Minister Louis Farrakhan failed to deliver the keynote address at the 11th anniversary celebration of the 1995 Million Man March. Complications from cancer treatments forced the Nation of Islam (NOI) leader to cancel the first major address he has missed in his 29 years of leadership.
The 73-year-old Farrakhan was diagnosed with prostate cancer in 1991 and in 2000 underwent a surgical procedure that implanted radiated ‘seeds’ rather than traditional radiation treatments. In a Sept. 11 letter to NOI members and supporters, published in the group’s Final Call newspaper, Farrakhan said the implanted seeds “indeed killed the cancer cells that had broken the prostate capsule.” But, he added, “over time, these seeds have done severe internal damage.”
Farrakhan’s withdrawal from all NOI business has sparked much speculation about the group’s future should he die. Many analysts doubt the group would survive Farrakhan’s absence.
The prospect of no Farrakhan also comes at a time when debate is growing within the black community about the need for new leaders as well as new leadership paradigms. The Nation of Islam’s messianic and authoritarian mold of leadership seems particularly antiquated as African Americans gain prominence in so many areas of American life.
The group has exemplified that leadership style from its murky founding in the ’30s by the mysterious W.D. Fard, who members later deified. Elijah Muhammad took over as God’s “messenger”when Fard disappeared.

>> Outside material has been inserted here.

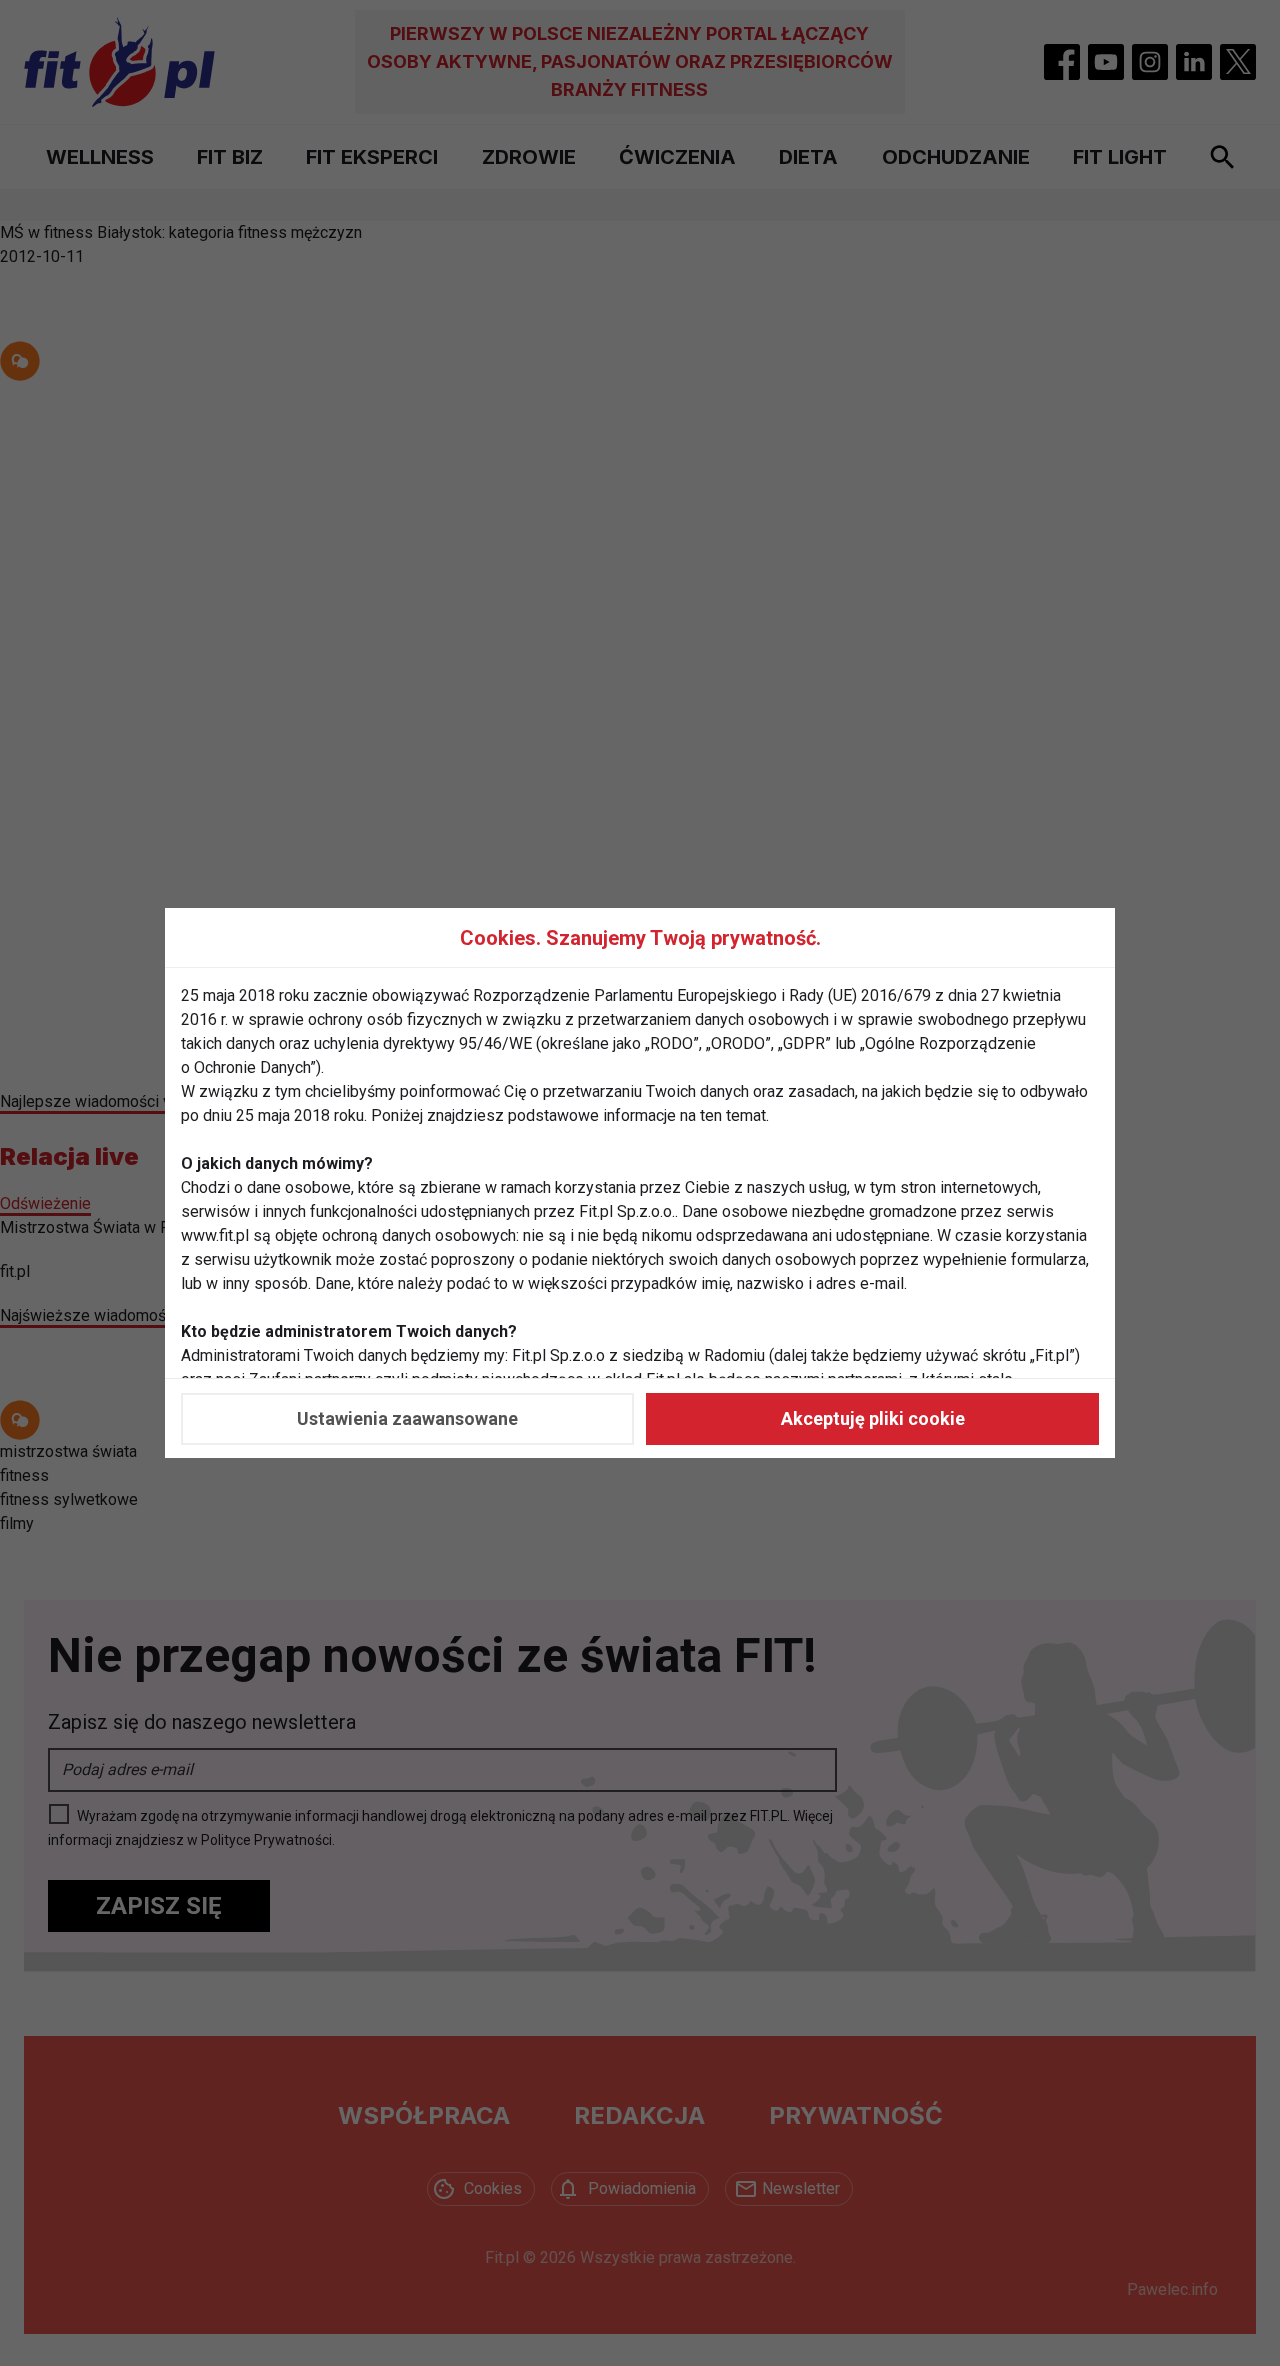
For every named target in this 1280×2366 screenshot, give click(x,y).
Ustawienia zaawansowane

When the eloquent and charismatic Malcolm X (Little) emerged from prison in 1952, he soon became Muhammad’s chief aide and the Nation of Islam’s best recruiter. They parted company in 1963 when an increasingly popular Malcolm defied “the Messenger.”
Members of the NOI murdered Malcolm in 1965 and sectarian violence scarred much of the black nationalist community. Many analysts wrongly predicted that Malcolm’s assassination would also kill the NOI. Farrakhan eventually got Malcolm’s job as head of the group’s Harlem Mosque and as Elijah’s representative.
In his recent letter to the flock, Farrakhan said his absence would be “a period of testing” that could “prove to the world that the Nation of Islam is more than the charisma, eloquence and personality of Louis Farrakhan.” This was not a boast but an implicit acknowledgment that the NOI has become too dependent on his charisma.
Were it not for that dependence, however, the group may well have splintered into several warring factions. Farrakhan is noted for his powerful oratory and amiable personality, but his deft political instincts are what helped sooth a cauldron of sectarian animosity.
When Elijah died in 1975, his son, Wallace D. Mohammad (now known as Imam Warithduddine Mohamed), took over and changed the name and Black Nationalist focus of the group. Farrakhan initially pledged fealty to the new leader’s more “orthodox” vision of Islam, but broke away in 1977 to resurrect Elijah’s race-focused version.
While Farrakhan is often credited (or blamed) for sustaining the link between Islam and Black Nationalism, his role in maintaining peace among rival groups with a history of violence is often overlooked. Many analysts predicted a bloodbath – an escalation of the kind of violence that followed Malcolm X’s assassination. That chaos never occurred but few acknowledge Farrakhan’s role in corralling those dissident energies.
Farrakhan customarily is described as a race-baiting anti-Semite and his rhetoric occasionally justifies that description. But there’s little attention paid to the major changes he’s made in a doctrine that once deemed whites the seed of Satan and black people inherently divine. While not exactly rejecting that black supremacist catechism – taught as gospel for 40-odd years by Elijah Muhammad – he has transformed it into a metaphor. Satan no longer has a genetic identity; the mentality of white supremacy is the real devil.
He is regularly charged with inciting anti-Jewish sentiments among African-Americans, but few realize that Farrakhan’s voice is a relatively conciliatory one in the Black Nationalist community. He can’t be too conciliatory, however, lest the NOI chief alienates the fire-breathing militants who comprise a major part of his base – and, more importantly, still fall under his influence.
Through an artful combination of outrageous rhetoric and mollifying gestures, Farrakhan has managed to maintain his radical base without undermining his mainstream credibility. His dominance of the radical fringe also has served to limit the appeal of Islamist radicalism among those African Americans most vulnerable to its lure.
Those who welcome Farrakhan’s retreat from the national stage may not have fully considered the implications of his absence.